Saying that you need access to the internet is like saying fish need water.
A bit of an understatement, don’t you think?
Internet access for college students is much more than a need, it’s a way of life. You need the internet to complete homework & watch lectures, watch movies & stream music in your downtime and to keep up with family & friends through Facebook and email.
Considering how little spare time you have, and the importance of the internet to your day-to-day life, it’s very important that you choose the right ISP and internet service plan for your particulate situation.
What Are You (the College Student) Using the Internet For?
The best way to determine what internet service provider and plan you should signup to is to figure out what you’re going to use the internet for:
- Homework – You’ll want to be able to find out what your homework is, download any necessary files to complete, perform the work and then upload everything (to turn it in).
- Lectures – Watch lectures or presentations online from your laptop or tablet.
- Classes – Take entire courses/classes online from home.
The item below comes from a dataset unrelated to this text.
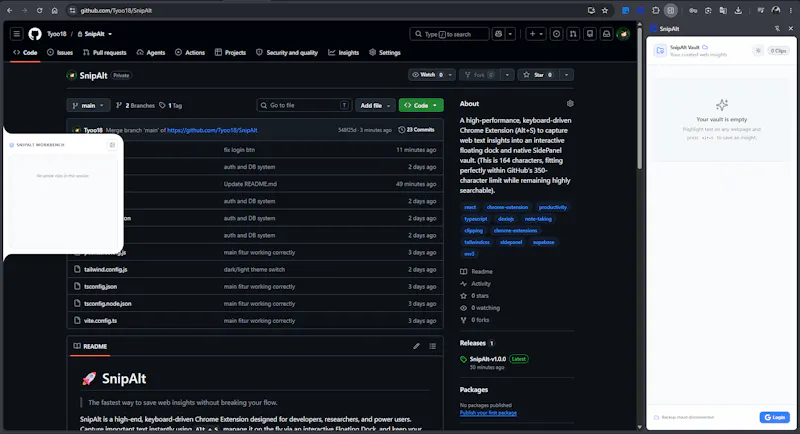Expand the Add file dropdown
This screenshot has width=800, height=434.
(x=375, y=106)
- Connect – While away from home you might want to send emails, connect with family and friends on Facebook or Twitter and maybe talk via Skype video or instant messenger.
- Entertainment – Watch TV on Hulo, play World of Warcraft or download and listen to music.
If every student uses the internet the same way, then why might you choose one ISP and a peer choose another?
The key difference from one student’s internet service plan to the next will be usage. In other words, if you were to only use the internet for emails and Facebook, you won’t need a plan that has nearly the data limit that your friend that streams 2 hours of videos everyday does. If you’re constantly on the go and out of wi-fi range, you’ll need a different plan than your buddy who does all his homework from the local Starbucks.
Other factors will play a role too, such as your location and budget. Not every ISP will have service in your area, so if your buddy has Comcast, but goes to school in a different town than you do, then you might not be able to have the same ISP.
Budget is important because it will affect the quality of internet service you’re able to buy (and quantity when talking about data limits).
Internet Service Recommendations for College Students
- Speeds of 6 Mbps or higher.
- Wireless plans with 10 GB of data or higher.
- If using campus wi-fi, or if using a fixed internet connection, wireless 3g is a good idea for backup.
To find out what internet service providers are available in your area, just fill out the form below. Once you click the Find Offers button, a new window will open up and you’ll be shown a list of internet providers and offers available to you.
Based on the general needs of college students, I wanted to give you some base recommendations to work from when shopping for internet access.
Speed is going to be very important. If you have slow internet service you’ll find that it takes a long time to down/upload content. Videos will lag too, making it frustrating, if not impossible to watch.
Our recommendation is that students look for internet plans with listed speeds of 6 Mbps (mega bit per second) or higher.
If you need to buy a wireless modem and/or 3g internet service then you should understand data plans and how they work. These types of plans come with a data cap or limit, and everything you do (download, watch videos, email, etc) affects your data allowance. It can get quite expensive if you exceed this limit within your billing cycle.
We suggest that students get at least 7 to 10 GB. Start with the lower end if you don’t watch videos watch (videos use the most data) and go with the higher end of things if you plan on watching/streaming 30 minutes of video per day. Always go with a little more than you need, because that’s much cheaper than exceeding your limit.
Cost Effective Internet
The most cost effective internet plans will be landlines (hardwire). Your money should stretch further (enabling you to get faster, higher quality internet) and you won’t have to worry about data overages. You can even split the costs with your roommates. Keep in mind that wireless would be the way to go, but you’ll have the additional cost of a router ($50). You should still save money versus going with 3g, though.
However, it might also make sense to use wi-fi whenever possible and signup for a pay-as-you-go plan. You would use this plan only in emergencies (school’s wi-fi goes down, for example). It’ll cost more on a monthly basis, but the money you save when you don’t need it should more than make up for it.
To clarify, the school owns the (their) internet and wireless network. So other than it being congested by other students, or intermittently cutting out, it’s possible that they just take it down altogether. They may also restrict how you use it.